JavaScript Form Stealer Analysis

Earlier this year Cognitous were contacted by a company to help with a security breach. During our investigation we discovered that some strange JavaScript had been injected into every page of the victim’s website which ultimately enabled the hackers to compromise the company’s Office 365 tenancy.

Strange JavaScript
The Strange JavaScript Injected into the Victim Company’s Website

This JavaScript stood out, largely because of the heavy use of hexadecimal-encoded characters (e.g. \x74, \x65). This is a common technique used to obfuscate the true purpose of a script, however it can also make the script appear, at a glance, like any other “minified” production JavaScript.

There are various tools available to help deobfuscate this kind of JavaScript but for a quick indication as to what the script did, we used the web browser’s developer tools and JavaScript console to evaluate some of the strings. Warning: take care if you do this. Do not execute arbitrary scripts.

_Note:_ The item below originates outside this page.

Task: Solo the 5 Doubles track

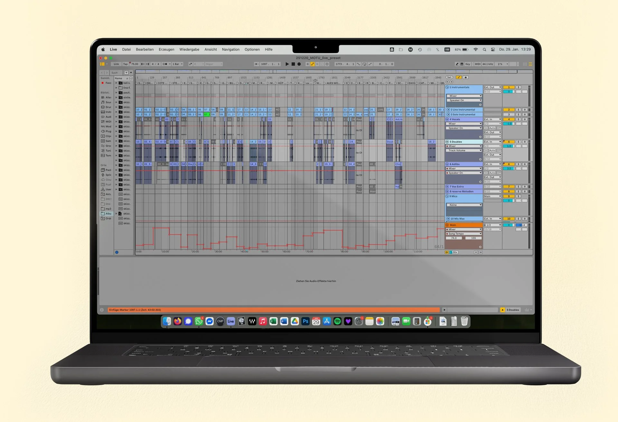Action: [x=518, y=142]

In this example we simply evaluate a string by copying from a double quote to a double quote and pasting it in the console.

Deobfuscated fromCharCode
Evaluating JavaScript Strings Using the Web Browser

The first hex-encoded string turned out to be fromCharCode, which is a method of the JavaScript String type that can be used to generate a string from a series of character codes. This is a red flag as it’s another common method of obfuscating malicious JavaScript. It also explains the series of comma-separated numbers that follow the hex-encoded string. We used the JavaScript console again to deobfuscate the series of character codes (again, take care if you do this, to avoid copying anything before or after the number sequence).

De-Obfuscating the Call to String.fromCharCode()

This revealed a URL pointing at a JavaScript file on a strange domain. It was clear that this online.js JavaScript was also being injected into pages when viewed, but we fully deobfuscated the original JavaScript before moving on to be certain we understood exactly what it was doing. The deobfuscated script can be seen below:

Deobfuscated Malicious JavaScript
The Fully Deobfuscated JavaScript

The function a1()on lines 1-11 creates a new script element, gives it a unique ID, sets the source to the URL of online.js, then inserts it before the first script element in the document. Lines 13-24 check for a script element with the unique ID, then, if it is not found, call the a1() function to inject the online.js script into the document.

Next we downloaded the online.js script and found it to be similarly obfuscated. Somewhat bizarrely, this JavaScript file began with some analytics tracking code, presumably so the illegal hacking business owners can understand their market better!

We proceeded to deobfuscate online.js and, following various data and function definitions, found the following code snippet:

Call to collectInputs()
Calls to collectInputs()

This code ensures that the function named collectInputs() is called once the entire document has loaded, further ensuring that the collectInputs()function has access to the entire web page. This function can be seen below:

Full code of collectInputs()
The collectInputs() Function

The function gets all forms from the current web page and adds an event handler to the submit event. Whenever any of the forms on the web page are submitted, this handler is executed. The submit handler gets all forms from the current web page and generates a series of key-value pairs from all named input fields. This data, containing the name and value of every form field on the page, is then base-64 encoded and submitted to a URL along with the URL of the current web page.

Using this script, the hackers were able to capture usernames and passwords of company customers and employees as they submitted the login form. Eventually the hackers captured credentials from employees who had used the same password for their company email accounts and the hackers gained access to company emails and used those accounts to launch further spear-phishing attacks.

At the time of writing, all of the malicious URLs and scripts listed above have been taken offline.